O que a ADI 4.277 mudou na prática

Antes de 2011, o art. 1.723 do Código Civil falava em união entre "homem e mulher" para configurar entidade familiar, o que servia de argumento para negar registro e direitos a casais do mesmo sexo. Ao julgar conjuntamente a ADI 4.277 e a ADPF 132, o STF deu interpretação conforme a Constituição para excluir qualquer sentido do dispositivo que impedisse o reconhecimento da união entre pessoas do mesmo sexo como entidade familiar.

A decisão não criou uma categoria jurídica nova: submeteu a união homoafetiva às mesmas regras e consequências da união estável heteroafetiva. A configuração continua exigindo convivência contínua, duradoura e voltada à constituição de família. A publicidade deve ser examinada sem exigir exposição social excessiva: segundo o STJ, pode ser relativizada quando o contexto histórico-cultural e a proteção da intimidade explicam a discrição do casal, desde que os demais elementos estejam comprovados.

Como formalizar a união e quando o casamento pode ser feito diretamente em cartório

A união estável nasce da convivência que preenche os requisitos legais; a escritura não é condição para que ela exista. O casal pode declará-la por escritura pública, e o Código Nacional de Normas do CNJ admite expressamente o registro da união estável entre duas pessoas do mesmo sexo, inclusive quando o título apresentado é uma escritura pública declaratória. O documento ajuda a fixar informações sobre a convivência e a dar publicidade perante terceiros, sem substituir a análise dos fatos quando houver controvérsia.

Para o casamento civil, a Resolução 175/2013 do CNJ veda a recusa da habilitação, da celebração ou da conversão da união estável em casamento entre pessoas do mesmo sexo. Esses atos podem seguir diretamente pela via extrajudicial quando há consenso e os requisitos estão presentes. A via judicial continua necessária quando existe litígio, por exemplo sobre a própria existência da união, sua data de início ou a partilha de bens.

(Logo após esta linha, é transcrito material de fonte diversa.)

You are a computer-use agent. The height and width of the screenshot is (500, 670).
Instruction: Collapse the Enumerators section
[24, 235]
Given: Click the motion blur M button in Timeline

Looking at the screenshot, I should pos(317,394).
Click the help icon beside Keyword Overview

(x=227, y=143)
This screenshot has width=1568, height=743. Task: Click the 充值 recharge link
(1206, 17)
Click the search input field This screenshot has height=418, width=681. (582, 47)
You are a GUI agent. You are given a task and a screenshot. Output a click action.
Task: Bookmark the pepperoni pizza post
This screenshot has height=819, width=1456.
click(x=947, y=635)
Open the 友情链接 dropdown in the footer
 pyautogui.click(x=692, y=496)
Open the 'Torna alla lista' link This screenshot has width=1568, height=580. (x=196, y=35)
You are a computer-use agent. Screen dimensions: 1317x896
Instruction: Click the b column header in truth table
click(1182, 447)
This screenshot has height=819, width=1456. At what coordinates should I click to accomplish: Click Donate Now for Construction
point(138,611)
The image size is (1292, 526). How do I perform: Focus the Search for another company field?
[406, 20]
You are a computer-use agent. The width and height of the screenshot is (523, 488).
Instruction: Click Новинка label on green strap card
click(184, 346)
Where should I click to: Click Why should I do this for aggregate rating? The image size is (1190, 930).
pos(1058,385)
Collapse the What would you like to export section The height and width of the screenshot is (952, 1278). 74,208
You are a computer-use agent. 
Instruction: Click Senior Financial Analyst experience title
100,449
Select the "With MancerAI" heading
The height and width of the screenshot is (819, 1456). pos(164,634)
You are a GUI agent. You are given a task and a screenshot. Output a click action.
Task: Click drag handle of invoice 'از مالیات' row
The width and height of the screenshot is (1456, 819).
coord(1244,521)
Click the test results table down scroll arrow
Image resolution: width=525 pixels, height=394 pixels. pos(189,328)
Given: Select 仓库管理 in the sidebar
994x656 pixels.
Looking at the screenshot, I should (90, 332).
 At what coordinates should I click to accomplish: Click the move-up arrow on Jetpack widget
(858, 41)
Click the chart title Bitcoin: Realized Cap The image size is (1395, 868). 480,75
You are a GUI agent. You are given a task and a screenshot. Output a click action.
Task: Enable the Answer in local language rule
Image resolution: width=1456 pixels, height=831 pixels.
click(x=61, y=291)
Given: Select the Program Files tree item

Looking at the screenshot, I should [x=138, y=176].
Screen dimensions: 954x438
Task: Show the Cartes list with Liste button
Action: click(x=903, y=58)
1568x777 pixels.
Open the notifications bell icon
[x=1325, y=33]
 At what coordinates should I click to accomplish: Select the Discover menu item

Direitos que decorrem da equiparação

O julgamento da ADI 4.277 e da ADPF 132 submeteu a união homoafetiva às mesmas regras e consequências da união estável heteroafetiva. Isso alcança os efeitos patrimoniais e familiares, os deveres entre companheiros e a possibilidade de comprovar a relação perante planos de saúde e regimes previdenciários, sempre segundo os documentos e requisitos próprios de cada sistema.

No campo sucessório, o RE 646.721, Tema 498 da repercussão geral, tratou diretamente da união estável homoafetiva. O STF declarou inconstitucional a distinção entre os regimes sucessórios de cônjuges e companheiros prevista no art. 1.790 do Código Civil e determinou a aplicação do regime do art. 1.829 tanto ao casamento quanto à união estável. A existência da união e os demais pressupostos sucessórios, porém, precisam ser demonstrados no caso concreto.

Perguntas frequentes

É preciso ação judicial para reconhecer a união homoafetiva?

Não, quando não há divergência. A união pode ser declarada por escritura pública e levada ao registro facultativo previsto nas normas do CNJ; a habilitação do casamento também pode seguir diretamente pela via extrajudicial. A via judicial é necessária quando existe litígio sobre a união, sua data de início ou a partilha.